# THE PROBLEM
Reproduce the listing with every occurrence of "screenshot" swapped for "screen capture", keeping everything else unchanged and omitting the pictures.

# MATERIAL SHOWN
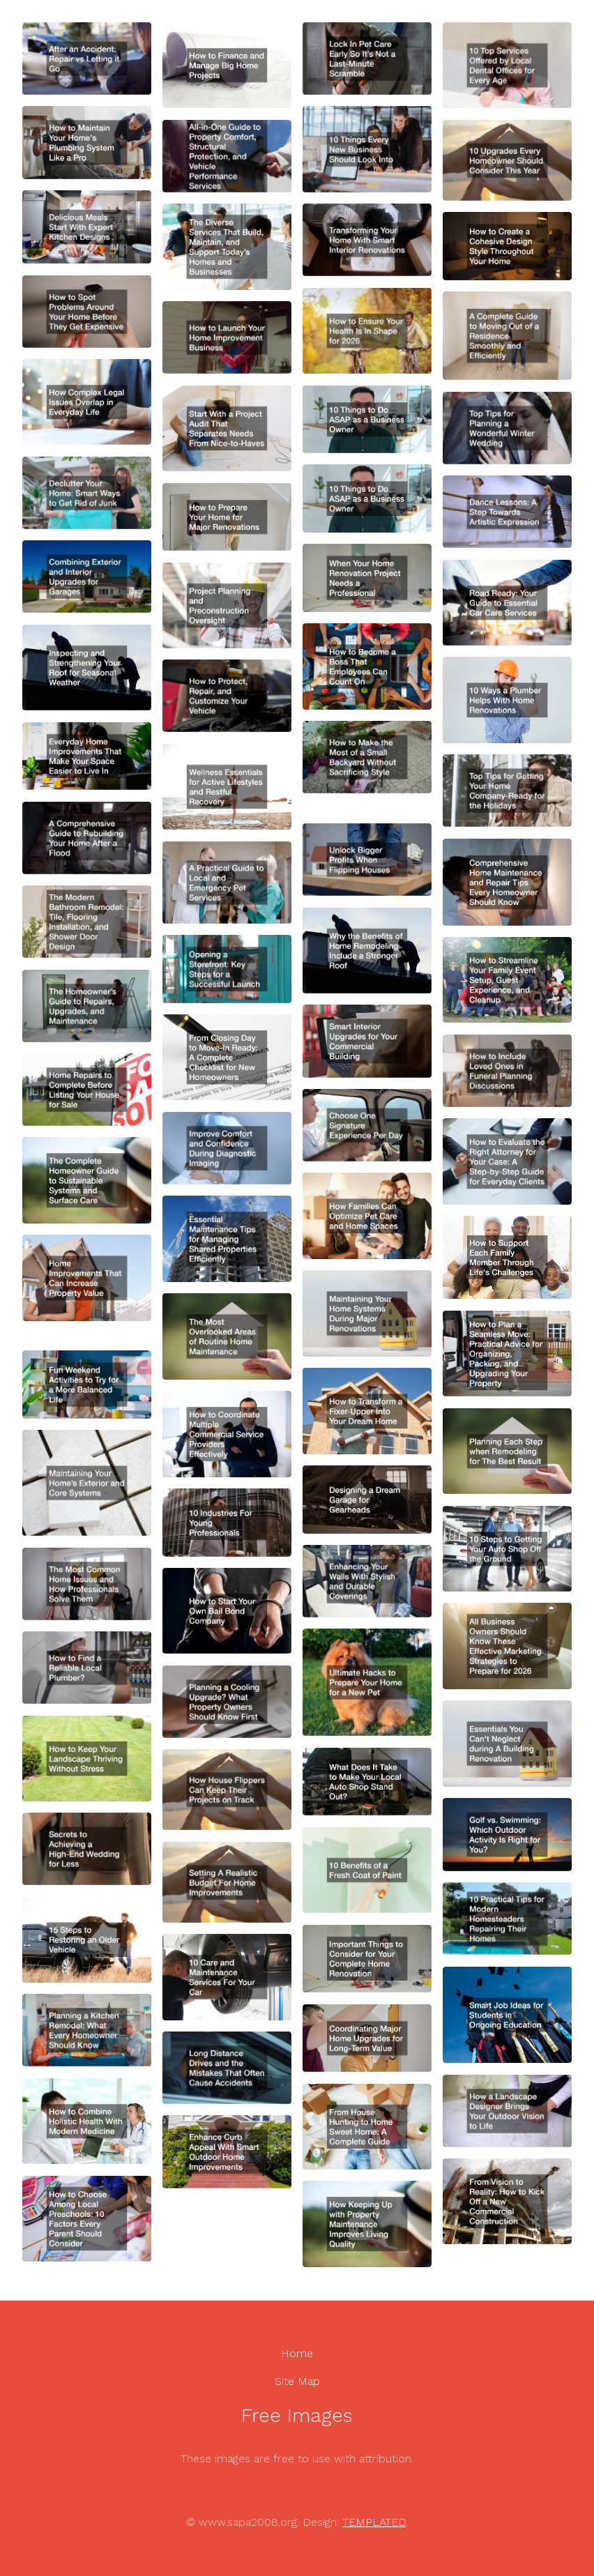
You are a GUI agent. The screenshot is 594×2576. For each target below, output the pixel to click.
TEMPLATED (374, 2522)
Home (297, 2353)
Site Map (297, 2381)
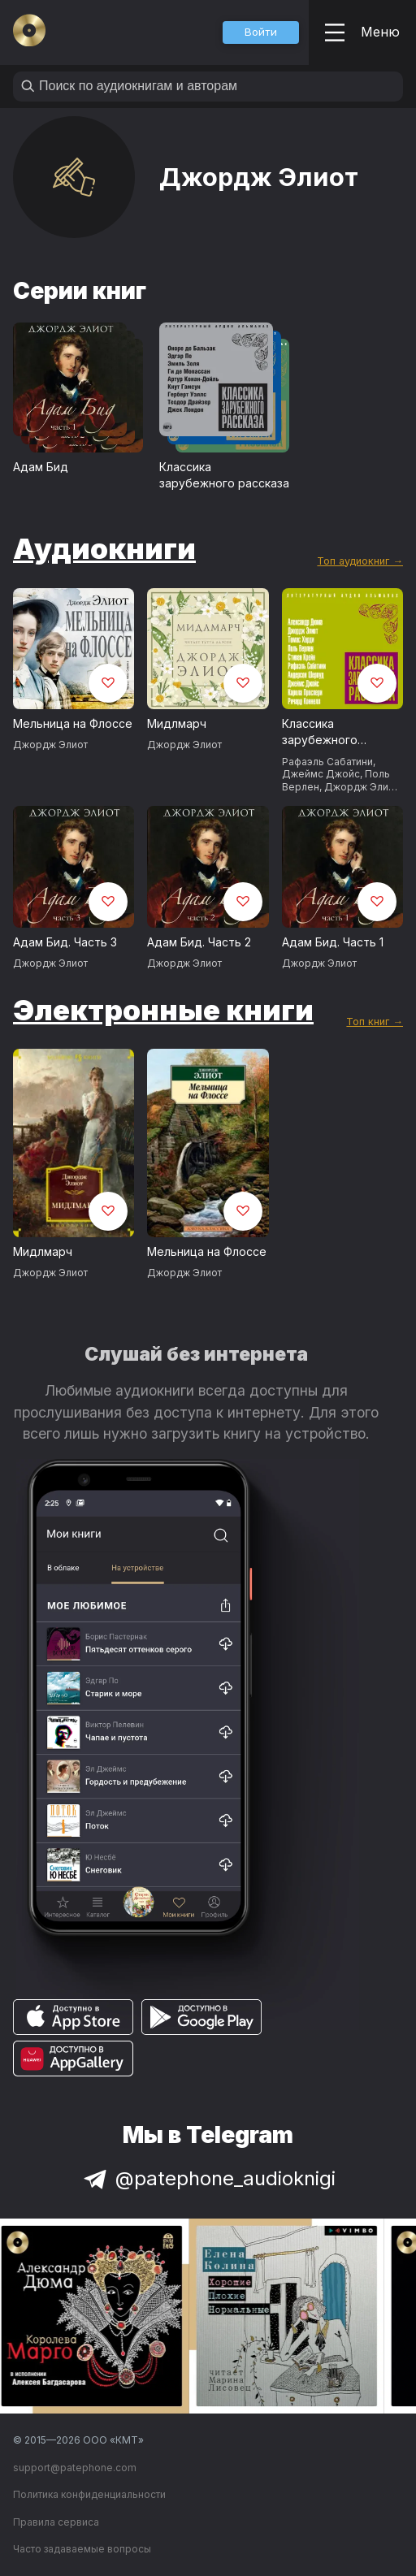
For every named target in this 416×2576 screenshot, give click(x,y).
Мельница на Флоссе (72, 723)
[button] (261, 32)
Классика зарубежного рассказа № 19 (322, 733)
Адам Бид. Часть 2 (199, 942)
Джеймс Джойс (321, 774)
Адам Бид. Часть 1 (333, 942)
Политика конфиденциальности (89, 2494)
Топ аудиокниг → (360, 561)
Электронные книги (163, 1010)
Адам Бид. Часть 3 (65, 942)
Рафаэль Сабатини (327, 761)
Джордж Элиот (50, 744)
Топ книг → (374, 1021)
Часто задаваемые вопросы (82, 2549)
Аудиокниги (104, 548)
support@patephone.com (74, 2467)
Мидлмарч (176, 723)
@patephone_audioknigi (208, 2178)
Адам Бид (40, 467)
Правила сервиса (56, 2522)
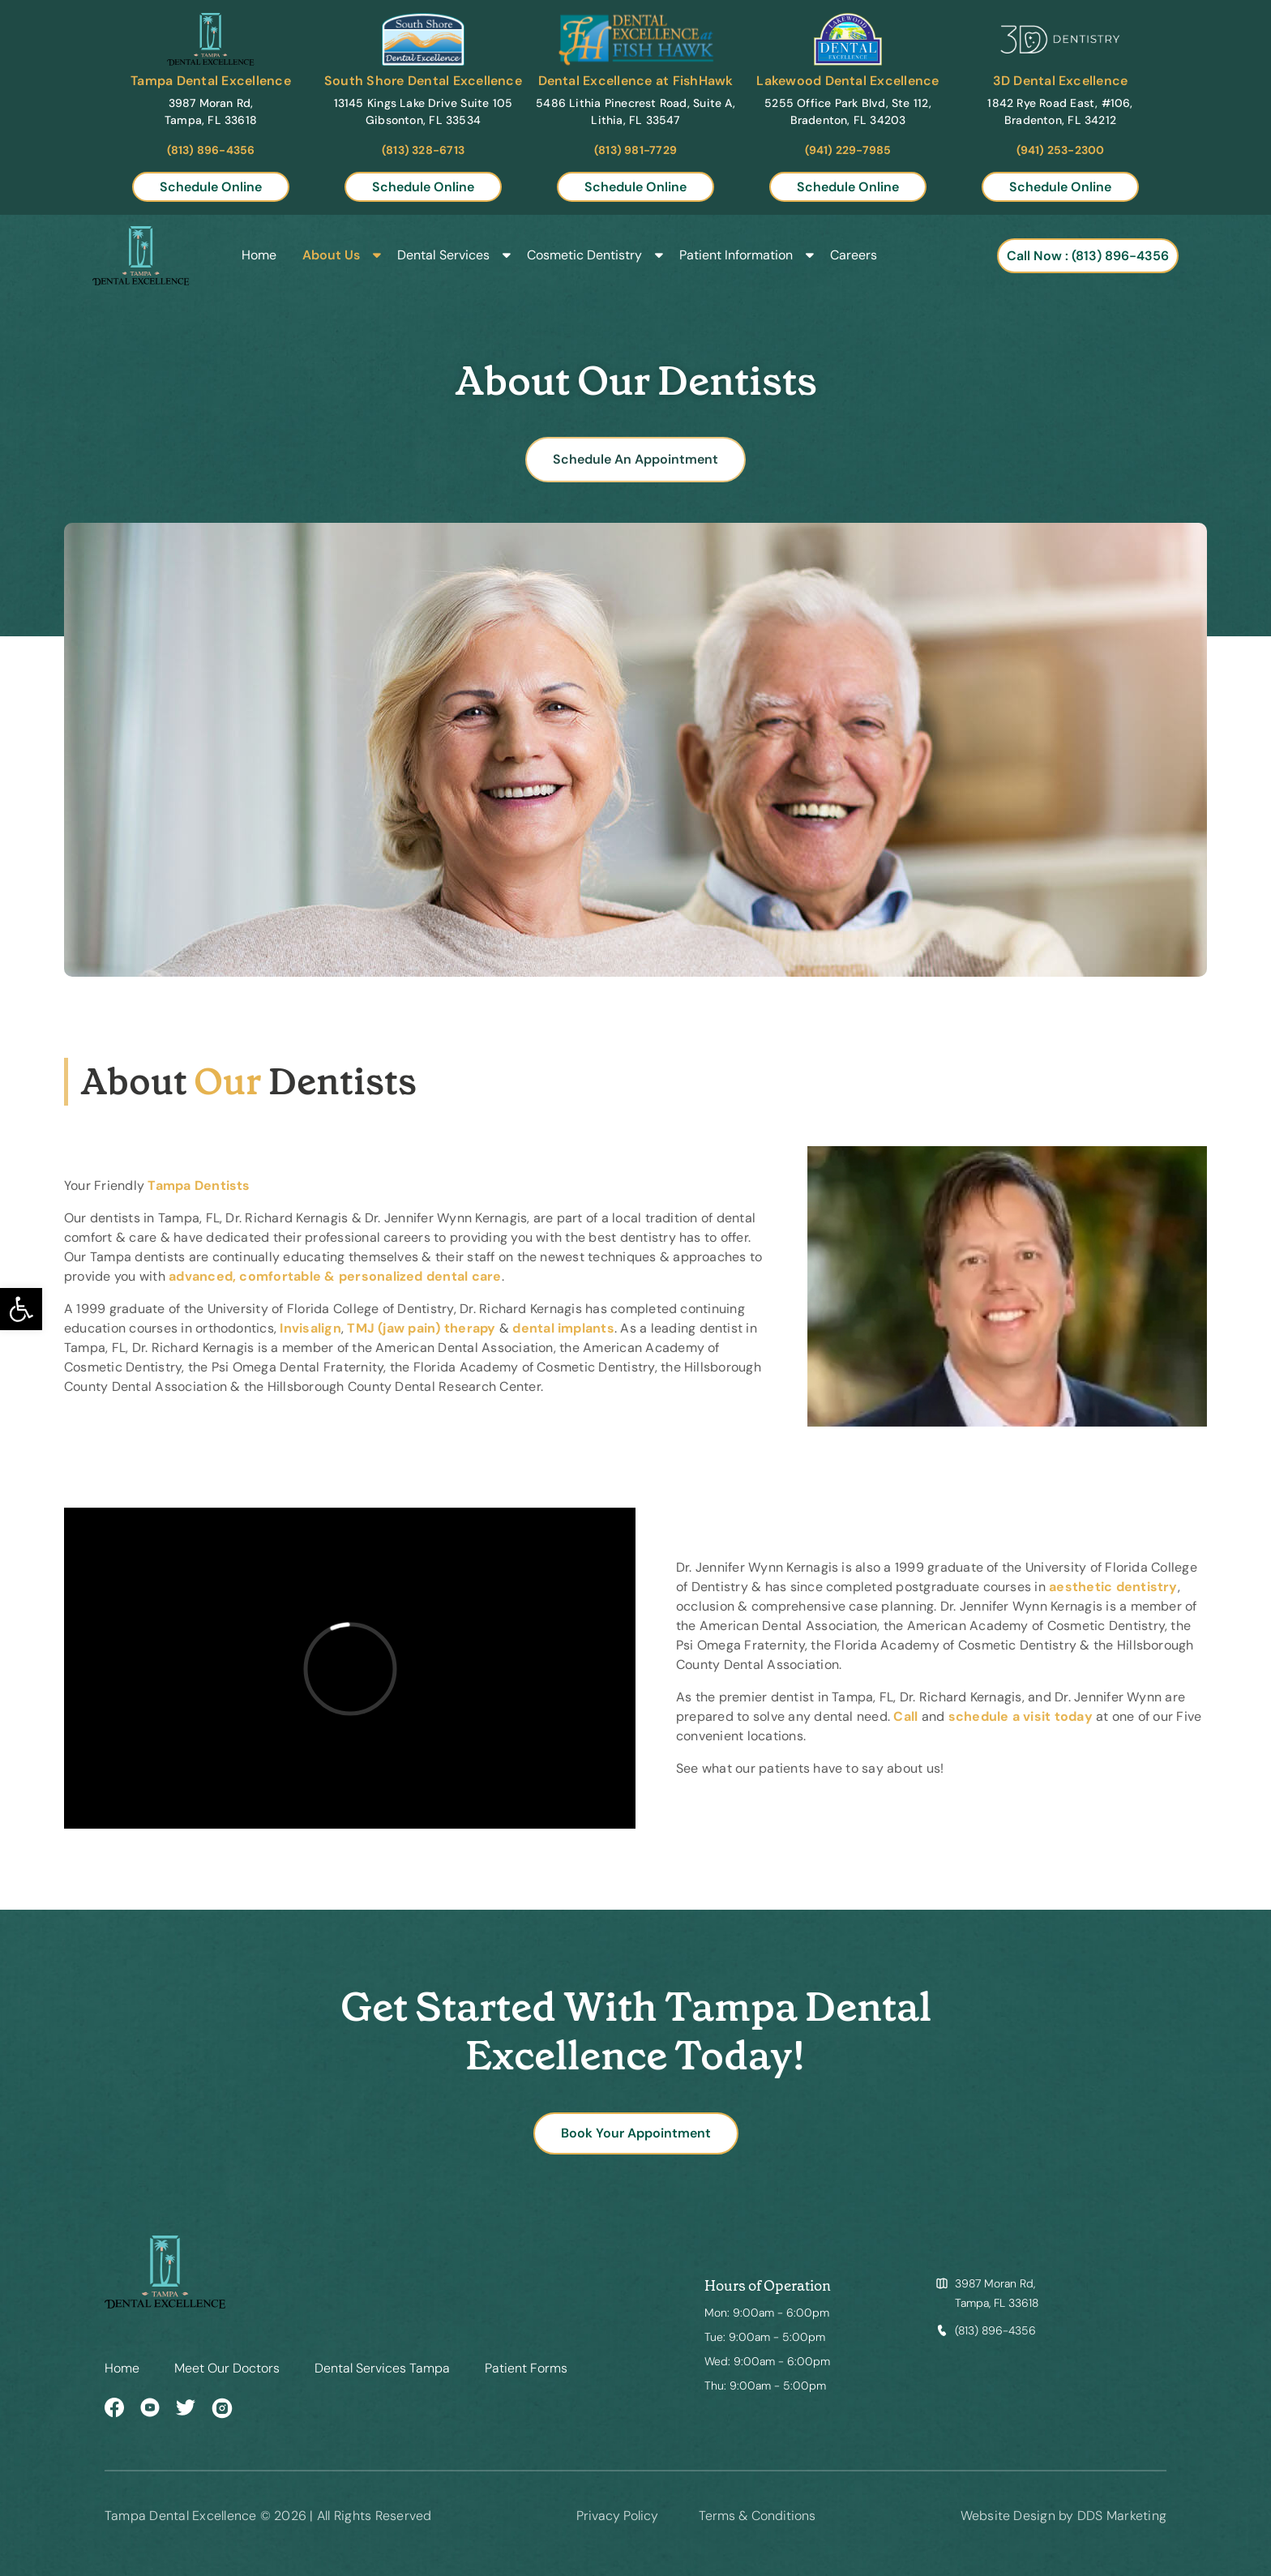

# THE RESPONSE
You are a GUI agent. The screen capture is 594×2576. For each target below, output the pixel to click.
TEMPLATED (374, 2522)
Home (297, 2353)
Site Map (297, 2381)
For every named target in this 416×2576 screen capture, give click(x,y).
Мельница на Флоссе (72, 723)
[button] (261, 32)
Классика зарубежного рассказа № 19 (322, 733)
Адам Бид. Часть 2 (199, 942)
Джеймс Джойс (321, 774)
Адам Бид. Часть 1 (333, 942)
Политика конфиденциальности (89, 2494)
Топ аудиокниг → (360, 561)
Электронные книги (163, 1010)
Адам Бид. Часть 3 (65, 942)
Рафаэль Сабатини (327, 761)
Джордж Элиот (50, 744)
Топ книг → (374, 1021)
Часто задаваемые вопросы (82, 2549)
Аудиокниги (104, 548)
support@patephone.com (74, 2467)
Мидлмарч (176, 723)
@patephone_audioknigi (208, 2178)
Адам Бид (40, 467)
Правила сервиса (56, 2522)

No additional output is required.